Saudi Arabia's foreign assets edged down slightly in April for the first time in eight months over spending to stimulate economy, official statistics revealed.
While investments in securities grew by around 1.3 percent, deposits with banks abroad by the Saudi Arabian Monetary Agency (SAMA), the Kingdom's central bank, dipped by nearly SR24 billion at the end of April, compared to the previous month, it said in its April bulletin.
In its latest note, Banque Saudi Fransi (BSF) said the Saudi government continues to take the role as primary financier for strategic projects in the country as private sector firms linger on the sidelines.
The note prepared by its research team headed by chief economist Dr. John Sfakianakis, noted that Saudi central bank's foreign assets declined month-on-month for the first time since September, as SAMA drew down deposits in banks abroad by nearly 7.5 percent, or SR23. billion over the month.

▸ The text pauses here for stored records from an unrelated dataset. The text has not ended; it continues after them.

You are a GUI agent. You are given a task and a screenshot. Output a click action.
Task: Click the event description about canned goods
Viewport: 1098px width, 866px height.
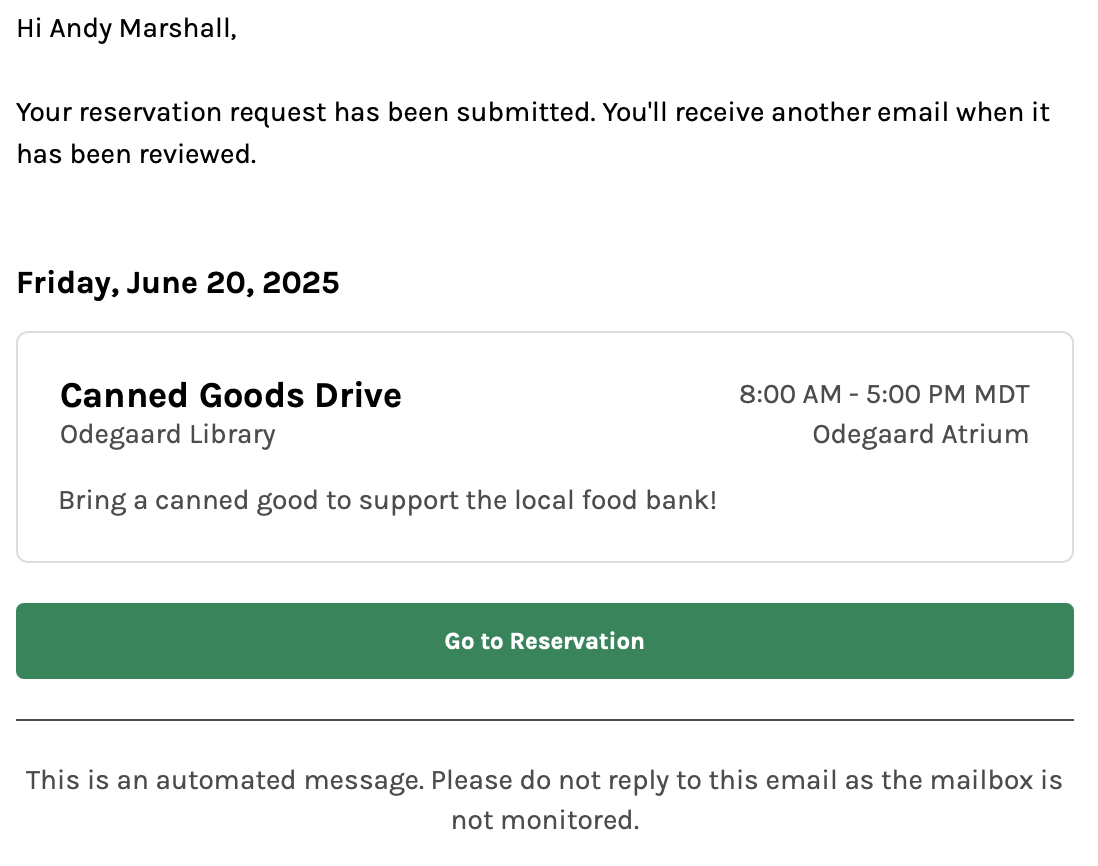[x=388, y=499]
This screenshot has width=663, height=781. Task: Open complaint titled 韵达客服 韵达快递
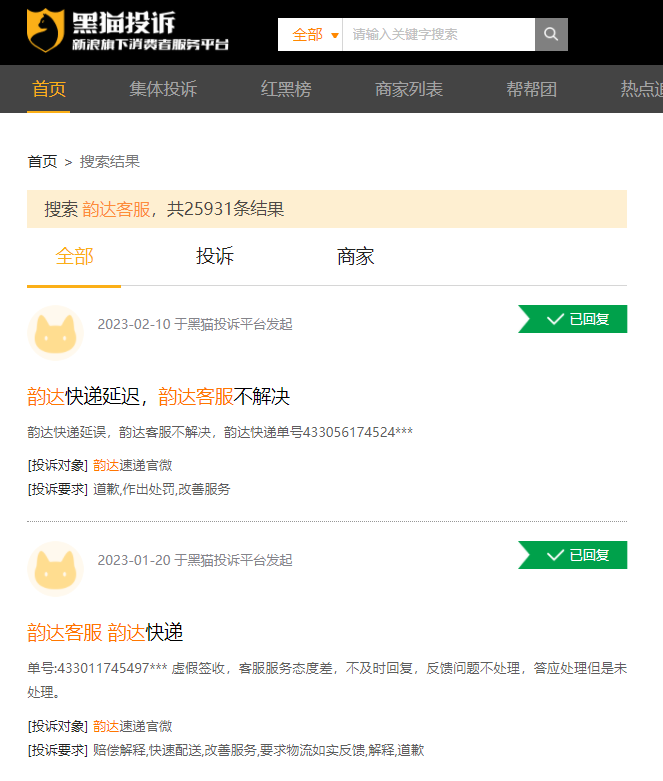point(105,633)
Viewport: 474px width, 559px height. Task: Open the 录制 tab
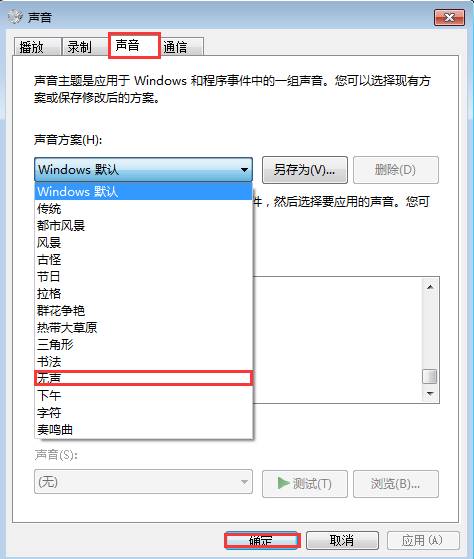click(x=85, y=47)
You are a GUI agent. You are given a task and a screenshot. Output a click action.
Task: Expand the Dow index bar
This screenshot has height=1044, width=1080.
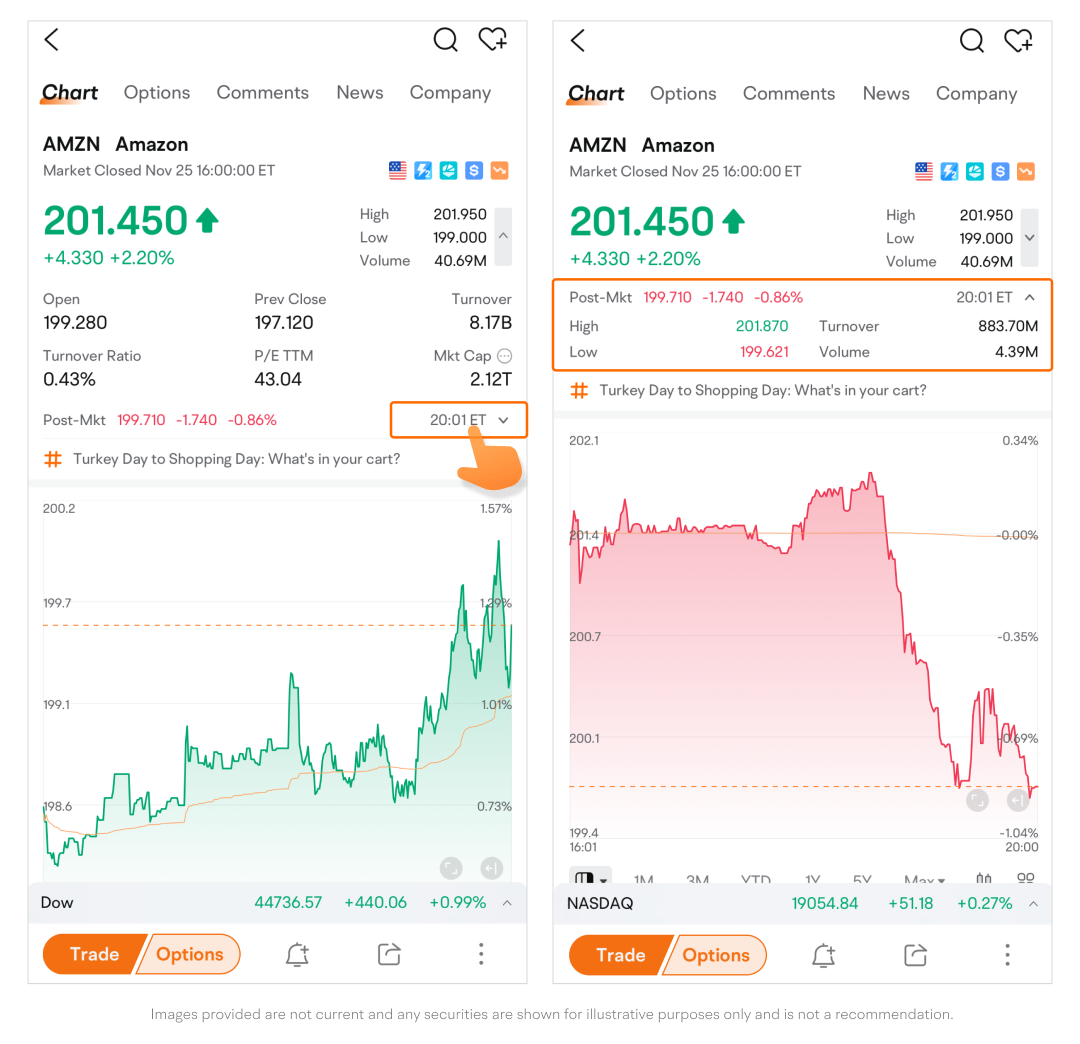click(507, 903)
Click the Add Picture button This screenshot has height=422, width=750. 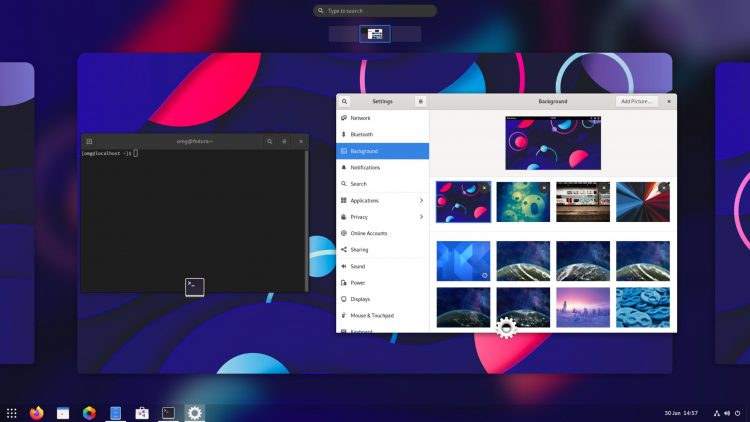(x=636, y=101)
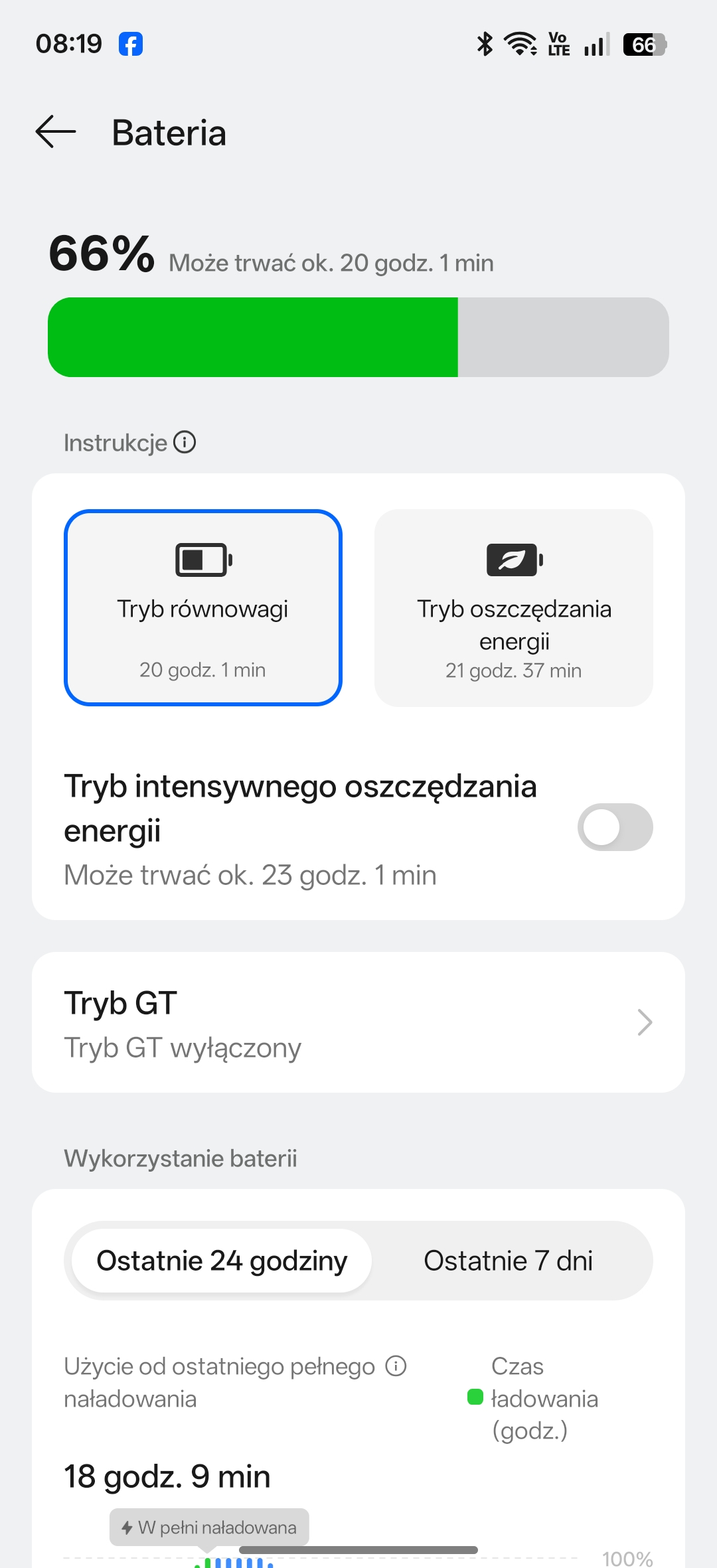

High oil prices, which averaged above $80 a barrel in March and April, have enabled SAMA to quickly replenish its net foreign asset holdings to SR1.55 trillion, the highest level since February 2009, although still off a peak of SR1.66 trillion in November of 2008, the figures showed. From around SR1.61 trillion at the end of March,
SAMA's assets slipped to nearly SR1.60 trillion at the end of April. A breakdown showed investment in foreign securities swelled to around SR1.14 trillion from SR1.26 trillion, while bank deposits shrank to nearly SR294.8 billion from about SR318.7 billion in the same period. BSF said expansionary spending should, in theory, boost confidence of private sector investors in the economy and catalyze bank credit.
But it added that despite all of the ‘ingredients for a perfect recipe' of bank credit revival appearing to be in place, lending continues to be listless apart from a pick up in April.
It said two key reasons for the slow credit are that banks are implementing tighter conditions on relationship lending and private-sector firms are not seeking loans as they focus instead on reducing their debt positions.
“These two reasons tell part of the story, but they omit two additional crucial components outside of banks' control.
“First, state intervention with interest-free financing, while advancing official development ambitions, fails to persuade banks to jumpstart lending... The state is leaving little room for banks to partake in strategic projects in sectors such as utilities and transport,” BSF said.
“It may be prudent to reassess the state's business model to strike better balances between government involvement and private sector participation on the one hand, and interest free lending and more costly bank credit on the other.
“In the medium term, the economic costs of failing to involve banks will outweigh any savings in financing,” it said. “The government should avoid creating a scenario where it is forced to carry the burden for economic development by crowding out most private participants in favor of a select few,” BSF said.
It also said private sector credit growth looks to be taking a modest yet healthy track toward recovery.